No Treasure but Hope is the twelfth studio album by English alternative rock band Tindersticks, released on 15 November 2019 on Lucky Dog Recordings/City Slang. Although the album failed to chart in the UK, it achieved modest chart placings in other European countries.

Background
Tindersticks announced the album via a press release on 10 September 2019. The band also shared the album's track listing, artwork and its first single, "The Amputees", along with the single's video, featuring animation from singer Stuart Staples' wife Suzanne Osborne and directed by Staples.

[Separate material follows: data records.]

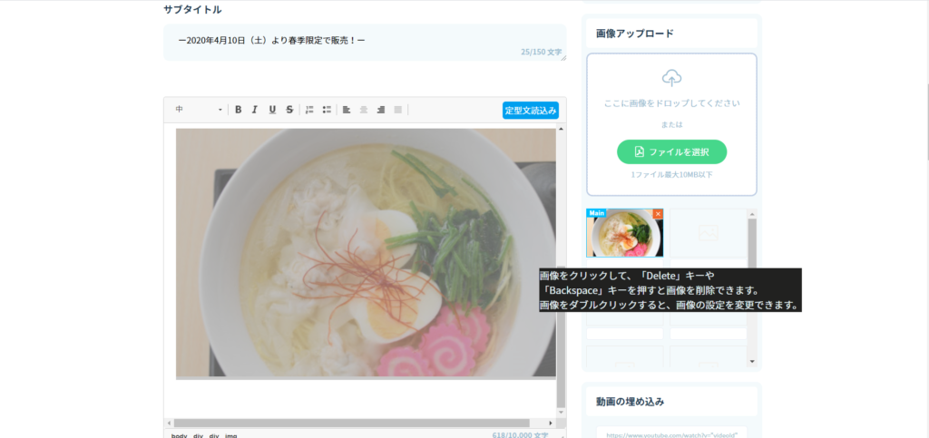Click the editor horizontal scrollbar right arrow

pyautogui.click(x=551, y=423)

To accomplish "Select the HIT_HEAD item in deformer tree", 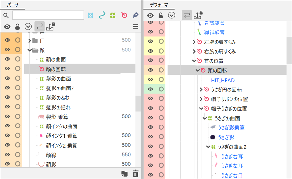I will 222,80.
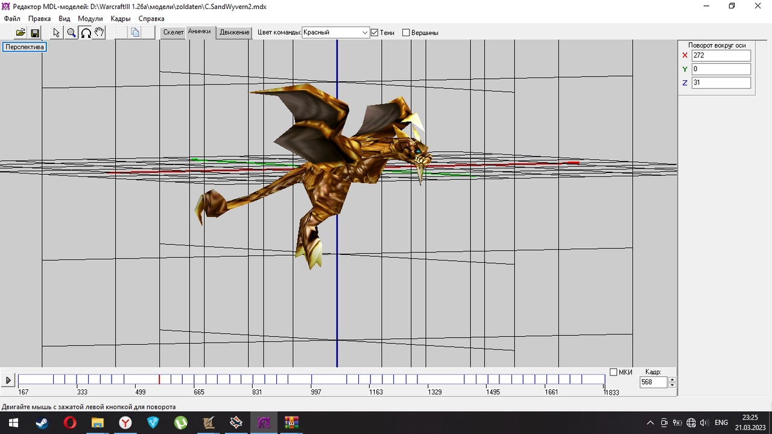
Task: Open the Кадры menu
Action: 121,19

On 23 January 2020, the band released the four-track See My Girls EP, featuring a radio edit and an instrumental version of the album track "See My Girls" as well as two new songs. The video produced for "See My Girls" was a collaboration between Staples and his daughter Sydonie Osborne Staples.

Track listing
All songs are written by Stuart Staples except where noted.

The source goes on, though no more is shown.